Between 1940 and 1991 in the United Kingdom, the pension age was different for men and women. It was 65 for men and 60 for women, although this has now changed. This also had an effect on bus free passes where women previously could get them at a younger age than men.

== Incarceration and sentencing ==

In the United Kingdom, United States, and France, women who commit crimes are less likely to be arrested, and sent to court than men. Males arrested for murder are six times more likely to face the death penalty than females arrested for murder. Many scholars have suggested that this is due to chivalric beliefs.

A study in France of sentences between 2000 and 2003 found that women who committed comparable offences to men received prison sentences that were 33% shorter.
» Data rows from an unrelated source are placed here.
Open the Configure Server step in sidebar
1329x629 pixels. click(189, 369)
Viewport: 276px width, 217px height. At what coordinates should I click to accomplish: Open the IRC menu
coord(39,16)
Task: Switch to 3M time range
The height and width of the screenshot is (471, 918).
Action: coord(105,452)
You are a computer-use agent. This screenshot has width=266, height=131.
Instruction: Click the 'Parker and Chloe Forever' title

The study suggested that the gender gap is caused by the gender of the judge, rather than the prosecutor. A 2015 study in the England and Wales found that males were 88% more likely than females to be sent for prison after committing similar crimes. This sex difference varies between crimes. The study found that there was a 35% difference from shoplifting or non-motor theft, and a 362% difference for offences relating to drug trade and production. A 2014 study in American Law and Economics Review found that in the United States, men receive 63% longer sentences than women on average, saying that "women are also significantly likelier to avoid charges and convictions, and twice as likely to avoid incarceration if convicted". Women of all races in the United States receive shorter sentences than men.
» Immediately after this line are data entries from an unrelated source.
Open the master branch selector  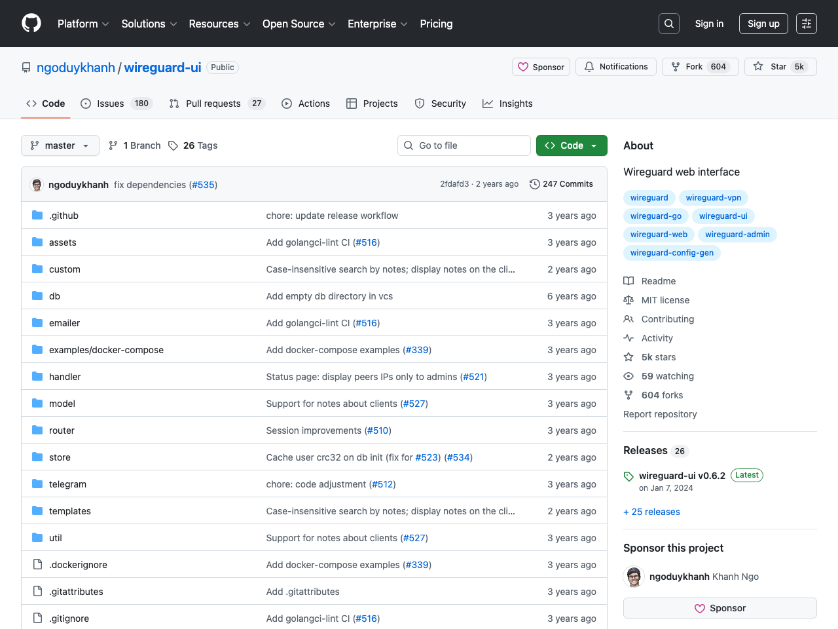point(60,145)
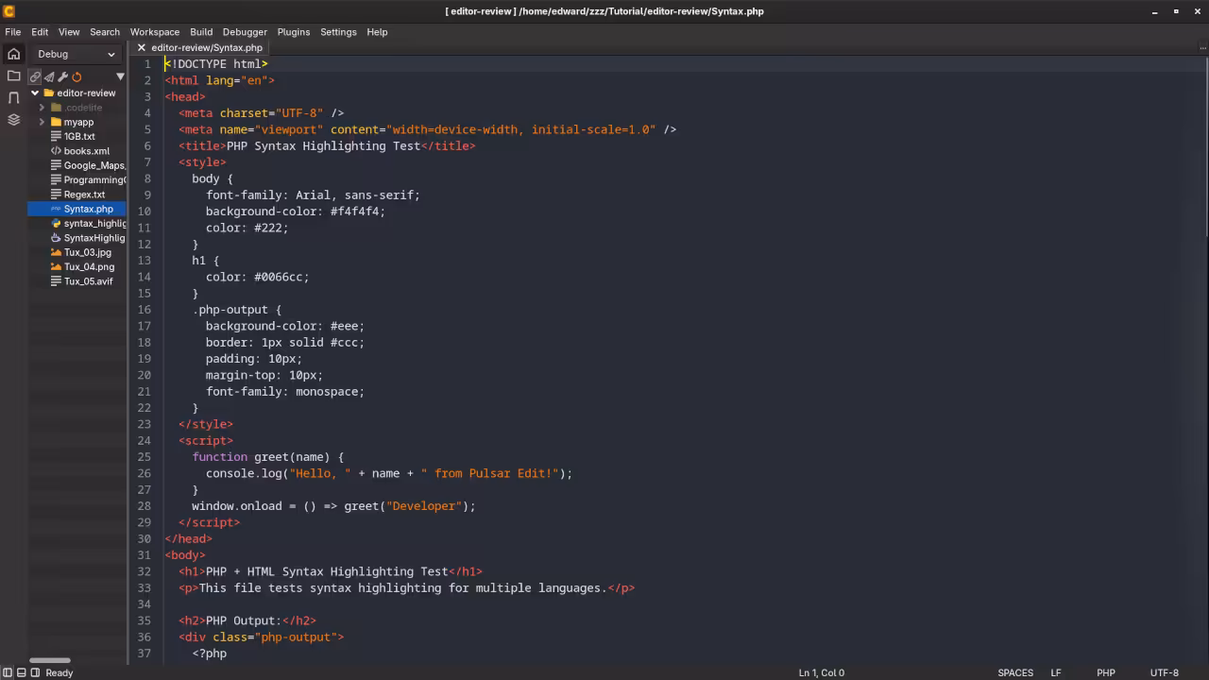Click the UTF-8 encoding label in status bar
Viewport: 1209px width, 680px height.
(x=1164, y=672)
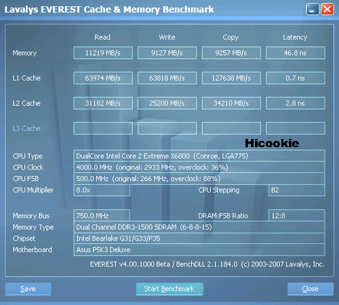The image size is (339, 305).
Task: Click the Close button at bottom
Action: pos(311,289)
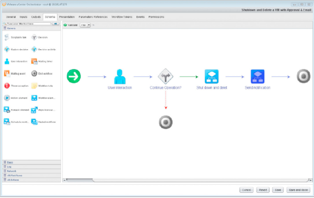The width and height of the screenshot is (314, 198).
Task: Click the Shut down and delete workflow node
Action: coord(211,76)
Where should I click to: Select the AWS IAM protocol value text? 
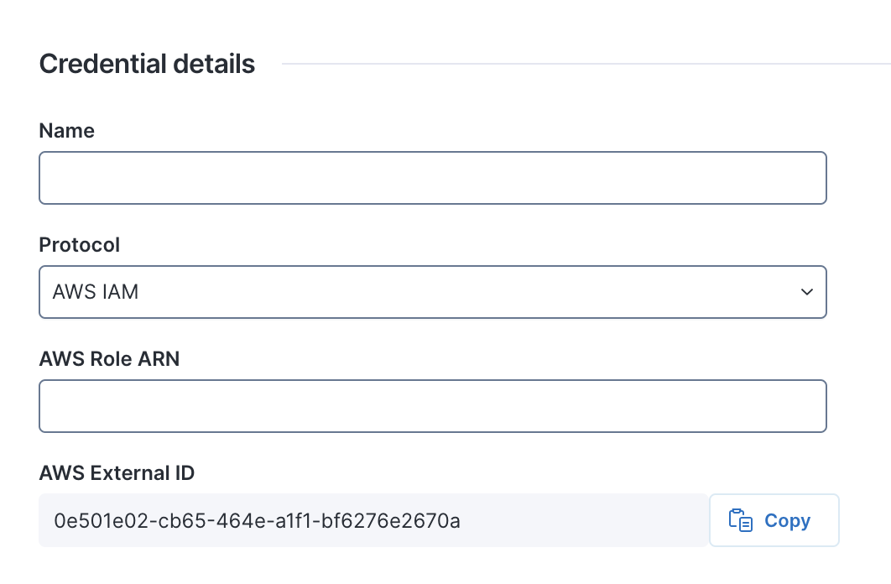96,292
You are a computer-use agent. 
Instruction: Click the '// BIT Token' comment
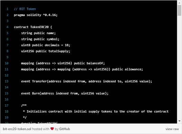pyautogui.click(x=25, y=9)
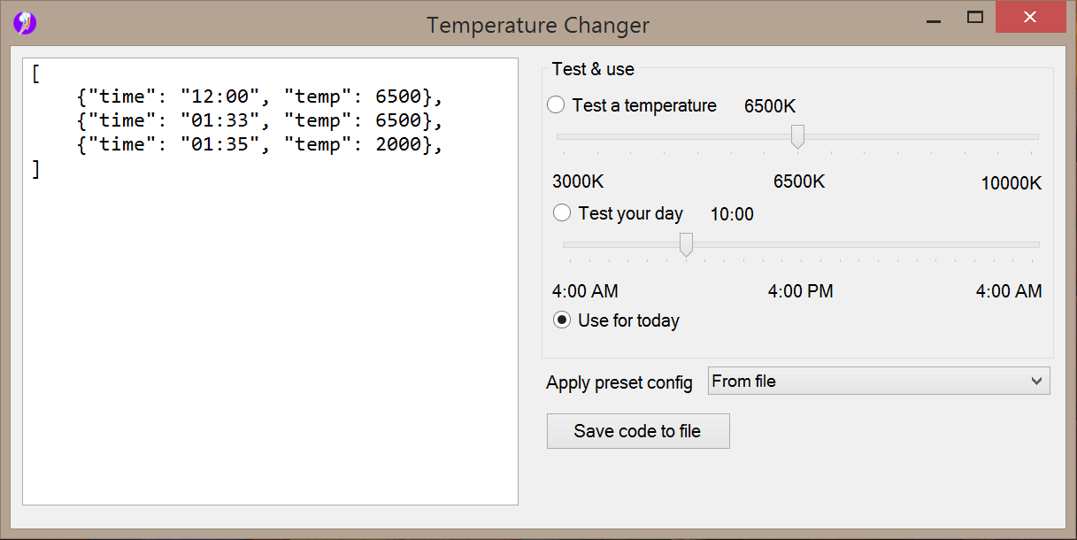This screenshot has width=1077, height=540.
Task: Click the "4:00 PM" label under day slider
Action: tap(800, 291)
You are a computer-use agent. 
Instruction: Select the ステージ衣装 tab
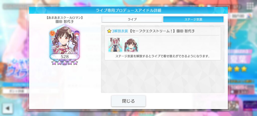pyautogui.click(x=194, y=19)
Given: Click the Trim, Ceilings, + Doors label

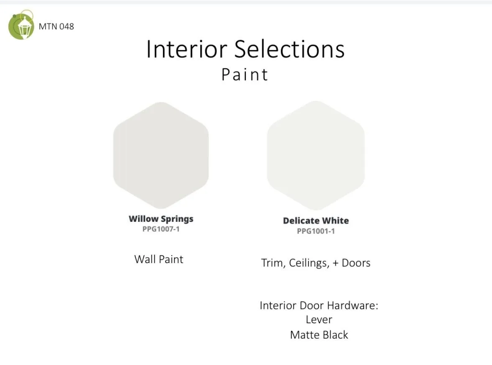Looking at the screenshot, I should click(316, 263).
In Russia, the law prohibits the death penalty and life imprisonment for women, but not for men. Also, only men are subject to detention in strict and special regime correctional colonies. Convicted women are kept in general regime correctional colonies, regardless of the severity of the crime they committed. Rima Torosyan, a legal scholar, argues that the lack of differentiation in the issue of assigning the type of correctional institution for women is a violation of the principles of humanism and justice. She points out that the absence of this differentiation does not contribute to the rehabilitation of convicted women. She also believes that the fact that women commit crimes less often than men does not mean that crimes they commit pose a lower level of public danger.

== Violence against men ==

In the United States, crime statistics since 1976 show that men make up the majority (74.9%) of victims in murders. A study in 2023 found that people—especially women—are less likely to accept violence against women than violence against men. Discrimination also leads to the fact that men who are victims of violence do not show empathy.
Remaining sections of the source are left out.